WORKING DATA:
*** Begin section ***
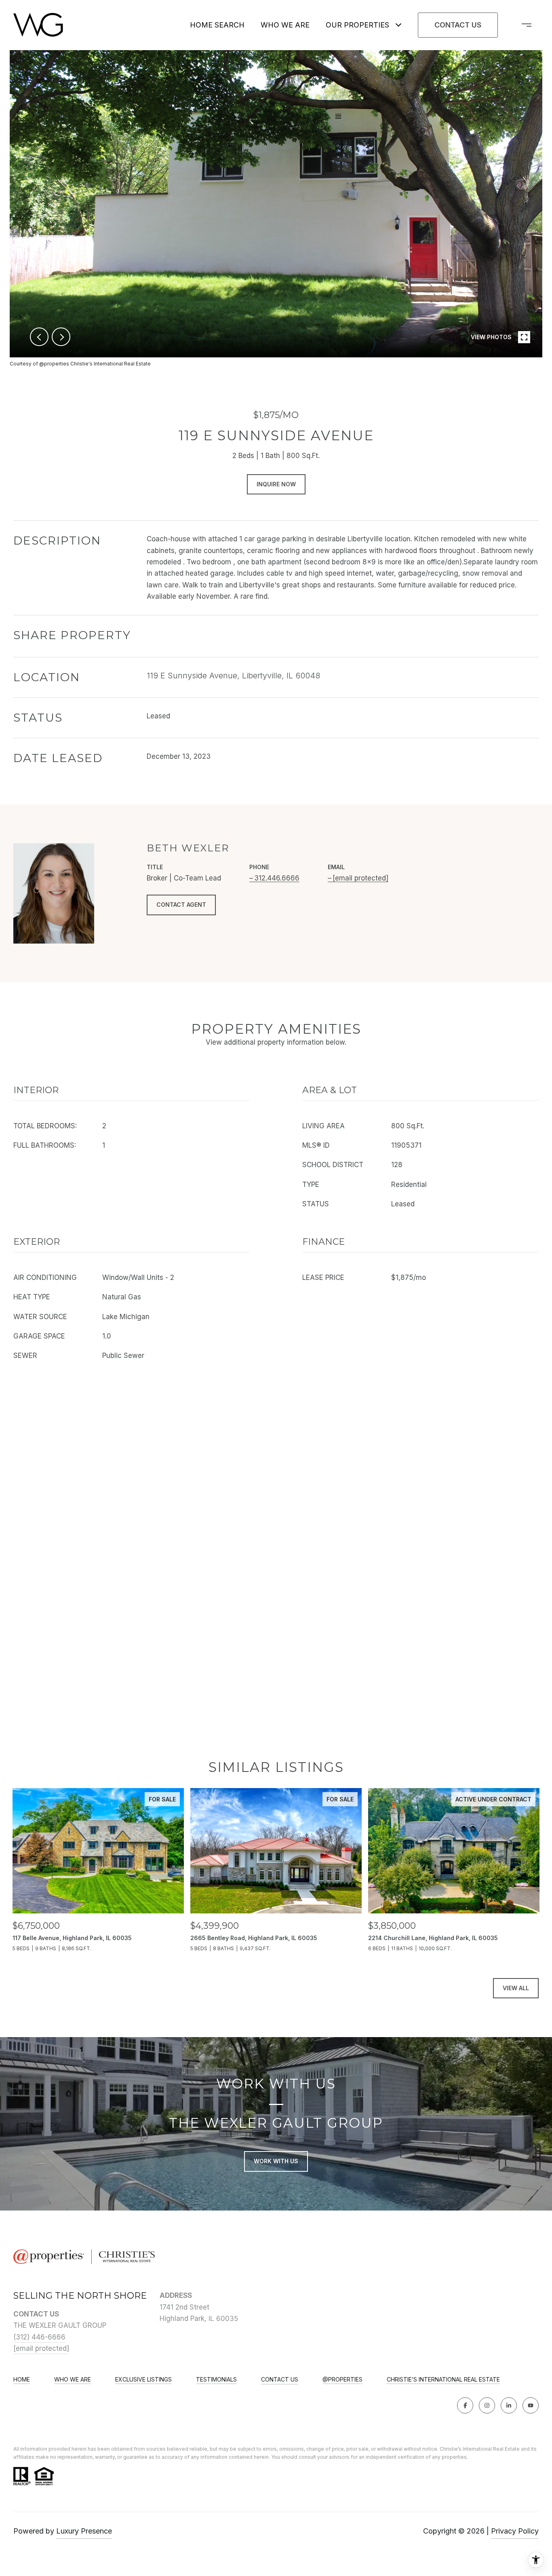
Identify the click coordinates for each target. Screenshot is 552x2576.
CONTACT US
*** End section ***
*** Begin section ***
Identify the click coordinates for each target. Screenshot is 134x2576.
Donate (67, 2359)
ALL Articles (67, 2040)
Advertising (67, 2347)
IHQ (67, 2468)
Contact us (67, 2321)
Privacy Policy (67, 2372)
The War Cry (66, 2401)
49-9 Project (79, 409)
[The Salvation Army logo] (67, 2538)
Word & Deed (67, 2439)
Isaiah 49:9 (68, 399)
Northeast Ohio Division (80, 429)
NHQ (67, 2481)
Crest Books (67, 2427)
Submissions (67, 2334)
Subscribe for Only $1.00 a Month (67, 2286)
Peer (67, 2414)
*** End section ***
TASK PROMPT:
Going down the listing above, begin printing at the line with "Submissions (67, 2334)" and finish with the line with "Peer (67, 2414)", exactly as they appear.

OUTPUT OF THE TASK:
Submissions (67, 2334)
Subscribe for Only $1.00 a Month (67, 2286)
Peer (67, 2414)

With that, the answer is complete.